YOUR TASKS.
- A) In two sentences, summarize the devotional on tempting God.
- B) Carry the devotional on tempting God forward from its last sentence.
____ PAGE TEXT
The One-Way Street

How often they rebelled against Him in the wilderness and grieved Him in the desert!   Again and again they [v]temptedGod, and pained the Holy One of Israel.  Psalm 78:40-41  NASB

Tempted – We’re all familiar with James’ declaration: “No one is to say when he is tempted, ‘I am being tempted by God’; for God cannot be tempted by evil, and He Himself does not tempt anyone” (James 1:13), but we need Asaph’s clarification.  James uses a rare Greek verb, peirázō, meaning “to try, to test.”  But God often tests His people with circumstances and commands, so clearly James doesn’t use this verb in its common understanding.  He uses the verb as understood in the Jewish context, that is, God does not test anyone with evil.  It’s not simply a matter of testing.  It’s a matter of attempting to persuade someone to do something evil (and, of course, God is the one who determines what is good and what is evil).  Nevertheless, human beings often try to convince God to do something evil.  They may not actually ask Him to perform an evil act.  No one is quite that foolish.  But they behave in ways that imply God should not be God.  Therefore, “to tempt God is to fail to accept his power or his will to save. It is to challenge him in doubt and unbelief.[1]  Asaph makes it clear that the people refused to acknowledge and act upon God’s sovereignty and compassion.  The Hebrew verb is nāsâ, “to put to the test, to try, to prove, to assay.”  They didn’t ask God to do something wicked.  They simply acted as if He weren’t God.

Zornberg offers some startling insights.  Although she is writing about the test for adultery in Numbers (5:11-31), her comment can easily be viewed as the way the people acted in order to ignore or abandon God’s purposes.
________
____ INFORMATION PROVIDED
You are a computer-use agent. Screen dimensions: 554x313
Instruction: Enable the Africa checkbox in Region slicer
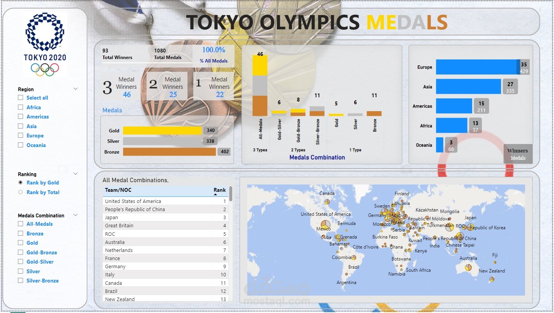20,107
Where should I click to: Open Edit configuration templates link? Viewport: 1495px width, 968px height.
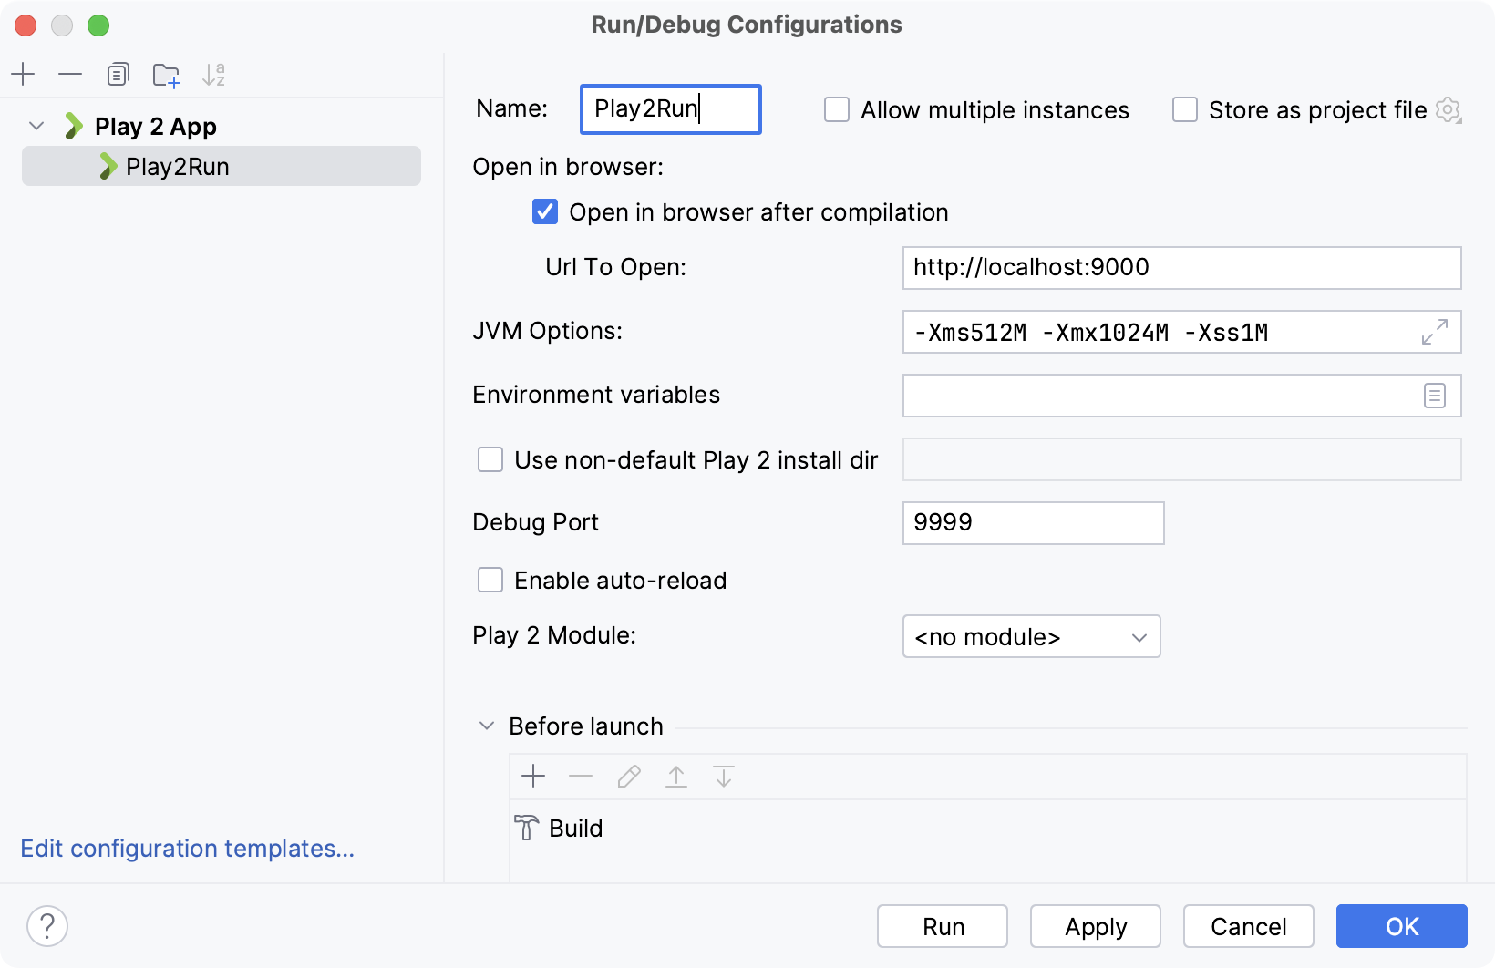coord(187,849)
________
____ INFORMATION PROVIDED
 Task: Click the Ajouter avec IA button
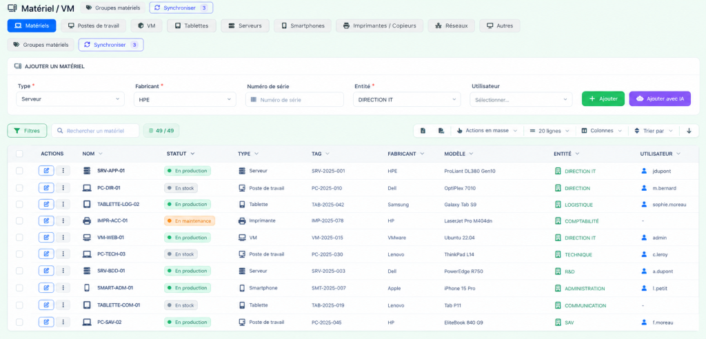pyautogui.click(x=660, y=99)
________
____ INFORMATION PROVIDED
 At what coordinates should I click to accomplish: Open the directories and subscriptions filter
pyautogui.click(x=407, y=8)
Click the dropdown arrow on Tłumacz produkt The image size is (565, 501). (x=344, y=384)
________
ANSWERS IN ORDER.
- A) James 1:13 uses the Greek verb peirázō in its Jewish sense, meaning that God never tries to persuade anyone to do evil, yet human beings often tempt God by behaving as if He should not be God. As Asaph's use of the Hebrew nāsâ shows, the people did not ask God to do something wicked but refused to acknowledge and act upon His sovereignty and compassion, challenging Him in doubt and unbelief.

- B)
“In a world where the sense of the divine and the sense of transgression are still active, the adulterer must enter a state of disassociation.  He must fragment his reality.  The secrecy that the couple desire goes deep; it becomes an inner discontinuity, as though one were keeping one’s experience as a kind of secret from oneself. . . . Adultery dissolves God’s presence as a meaningful reality.”[2]

Apply Zornberg’s insight to the whole of willful disobedience.  Isn’t the action the same?  Don’t we have to disconnect ourselves from the awareness of God’s presence?  Don’t we end up keeping secrets from our own conscience?  How could it be any other way?  Yes, there are mistakes, but those are actions taken in ignorance.  Once the truth is revealed to us, we recognize our error and do what we can to correct it.  In fact, virtually all of Leviticus’ discussion of sin is about mistakes, not willful disconnection.  Willful disconnection is not a mistake!  It’s a decision to separate ourselves from who we are so that we can live in a world absent of God.

The one-way street.  God doesn’t test us with evil, but we often attempt to test Him, and in so doing, we engage in evil as a means of assaying Him.  We disconnect while He attempts to reconnect.  His action really is forgiveness, but not for the act of disobedience.  It is forgiveness for becoming divorced from ourselves, isolated from the image of God in us.

Zornberg can write: “Adultery is then the quintessential act of darkness.”[3]  But all willful sin is adultery, isn’t it?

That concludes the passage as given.